Alla Conad di vicolo dell’Adige, il titolare Andrea sta sistemando i fornitissimi banchi di verdura e frutta. «Non abbiamo notato particolari cali – esordisce – anche se per la verità questi si sono verificati ed accentuati negli ultimi cinque anni. Quindi nulla a che vedere con le carni rosse. E non si tratta, per quanto abbiamo capito, solamente della crisi ma di un cambio negli stili di vita per tante persone. Quindi vegetariani, anche vegani ma poi il consumo casalingo si è contratto ed attestato su una volta in settimana piuttosto che nella quasi quotidianità. Ma questo da tempo".

Nessuna paura: "Non ho avvertito questa sensazione; per il resto - prosegue - parlare di carne trentina diventa quasi eufemistico. Lo sappiamo tutti che in Trentino se ne produce troppo poca: raro è il vitello con le 4T, ovvero nato, allevato, macellato e sezionato qui da noi. Poi anche il discorso del km 0 non corrisponde a quanto si vorrebbe far credere in materia di risparmio. Vorrei comprendere perché se un prodotto che arriva dalla Sicilia costa 2, da noi deve valere due volte tanto!».

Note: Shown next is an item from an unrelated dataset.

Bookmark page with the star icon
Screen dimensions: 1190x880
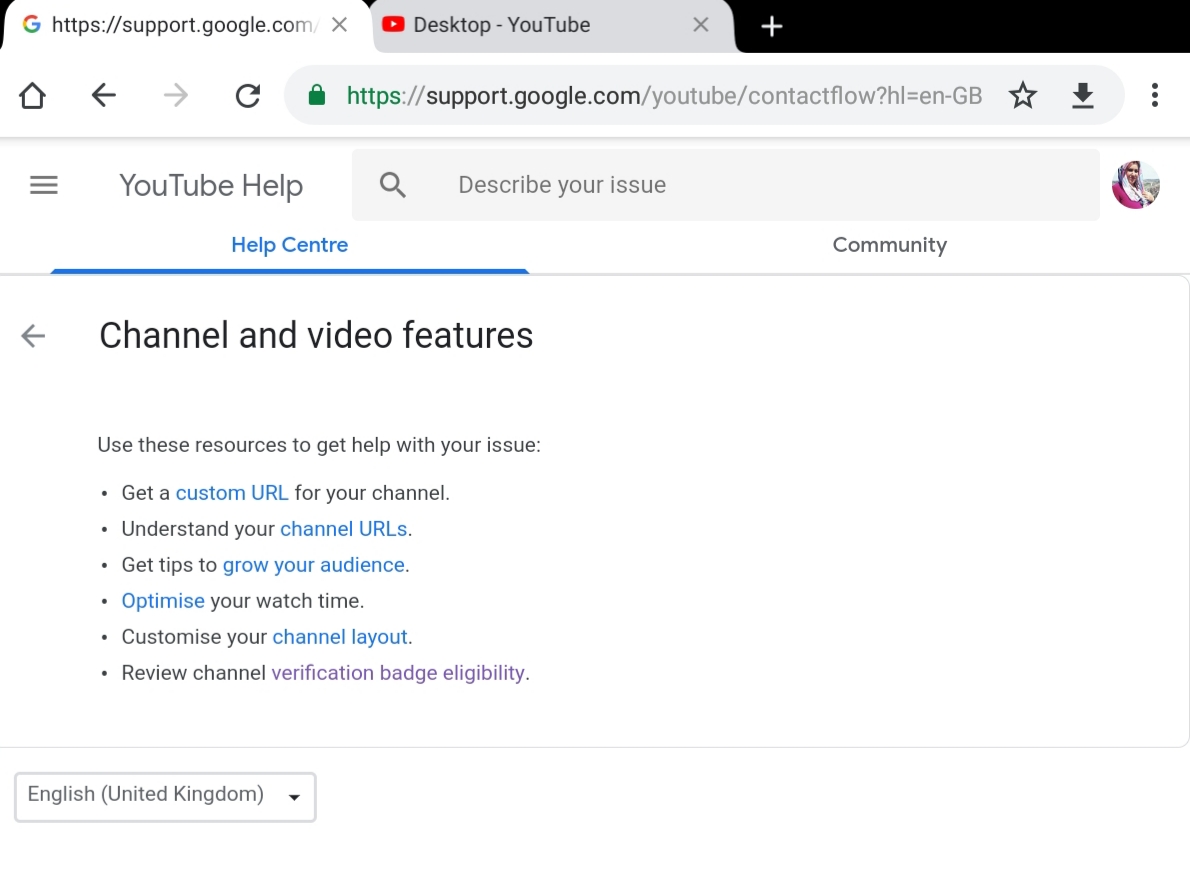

Sul caso interviene anche Giuseppe Fedrizzi, responsabile della Cooperazione di consumo della Federazione: «Tante persone ci hanno chiesto informazioni nei nostri supermercati, ma non stiamo registrando cali di vendite. La nostra filiera della carne è ormai consolidata e dunque i clienti possono stare tranquilli. Se l’allarme non dovesse cessare, non escludiamo di mettere dei cartelli nelle nostre macellerie per ricordare da dove viene la nostra carne».